Dissenting Opinion (Lord Sales, with Lord Richards)

Lord Sales would have dismissed the appeal, reasoning that downstream scope 3 emissions were not ‘indirect effects of the project’ within the meaning of the EIA Directive. He emphasised:

“The EIA Directive contemplates that decisions on the grant of planning consent will often be taken by local or regional authorities, rather than national authorities… The procedures and rules laid down in the Directive are intended to be appropriate for decision-making at local or regional level by such authorities.”

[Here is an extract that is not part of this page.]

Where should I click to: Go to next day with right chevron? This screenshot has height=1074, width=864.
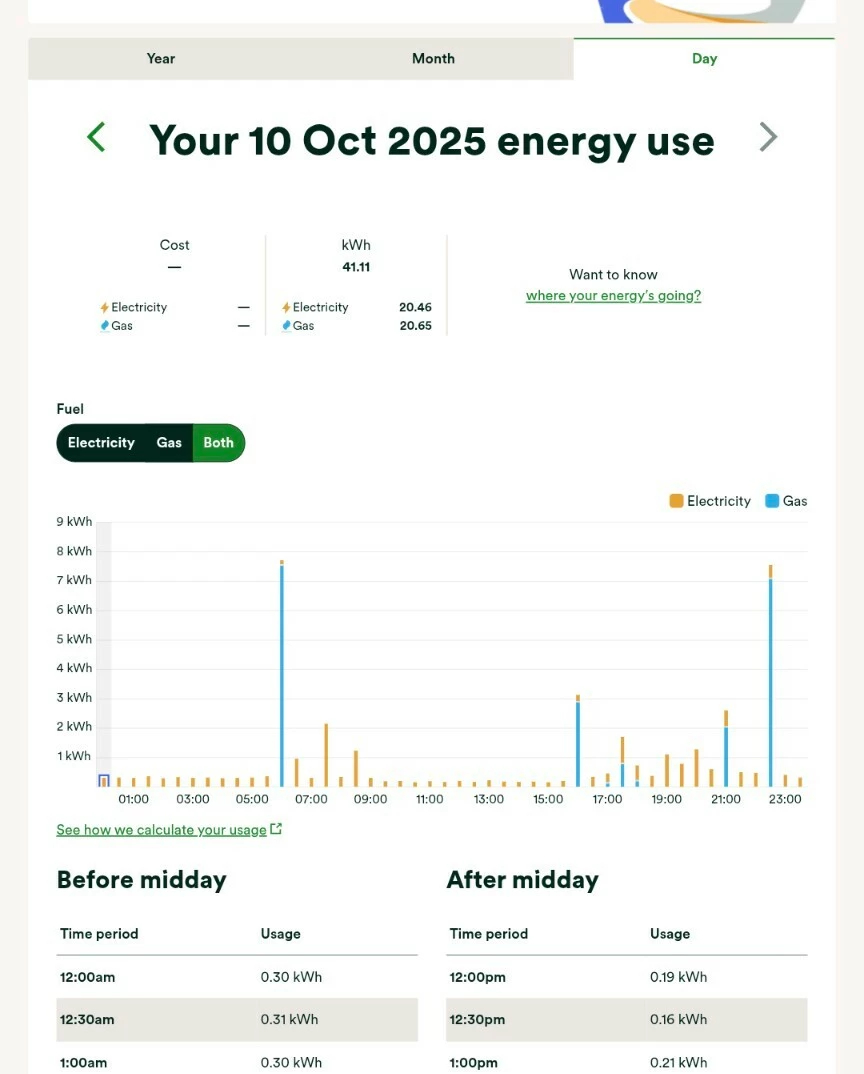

Lord Sales argued that scope 3 emissions are properly addressed at national policy level through mechanisms like the Climate Change Act 2008, and that requiring local authorities to assess such emissions would be disproportionate and inconsistent with the Directive’s scheme.

Implications

This decision has significant implications for environmental impact assessments in the UK:

1. Oil and Gas Extraction: Future EIAs for fossil fuel extraction projects must include assessment of downstream combustion emissions, representing a substantial expansion of assessment scope.

2. Climate Considerations: The decision reinforces that climate change impacts must be comprehensively assessed, reflecting the amendments made by the 2014 Directive.

3. Causal Connection Test: Where downstream environmental effects are inevitable consequences of a project, they constitute effects ‘of the project’ requiring assessment.

4. Public Participation: The judgment emphasises the democratic function of EIA in ensuring public debate occurs on an informed basis about significant environmental effects.

5. Consistency: The majority rejected the approach that would allow different planning authorities to reach different conclusions on identical legal questions, promoting consistency in EIA practice.

The case represents an important development in environmental law, aligning UK practice with approaches taken in some other jurisdictions (such as the Oslo District Court in Greenpeace Nordic) while departing from the Irish Supreme Court’s reasoning in the Kilkenny Cheese case.

Verdict: Appeal allowed by majority (3-2). The Council’s decision to grant planning permission was held to be unlawful because the EIA failed to assess the effect on climate of the combustion of the oil to be produced, and the reasons for disregarding this effect were flawed.

Source: R (Finch) v Surrey County Council and others [2024] UKSC 20

Cite this work:

To cite this resource, please use the following reference:

National Case Law Archive, 'R (Finch) v Surrey County Council and others [2024] UKSC 20' (LawCases.net, March 2026) <https://www.lawcases.net/cases/r-finch-v-surrey-county-council-and-others-2024-uksc-20/> accessed 18 April 2026

Status: Positive Treatment

R (Finch) v Surrey County Council [2024] UKSC 20 was decided by the UK Supreme Court on 20 June 2024. This landmark environmental law case established that downstream greenhouse gas emissions (Scope 3 emissions) from burning extracted oil must be assessed in Environmental Impact Assessments for fossil fuel extraction projects. The decision remains good law and has been positively received as a significant development in climate litigation. It has been widely cited by legal commentators and environmental law practitioners as authoritative guidance on EIA requirements. No subsequent cases have overruled or negatively treated this recent Supreme Court authority.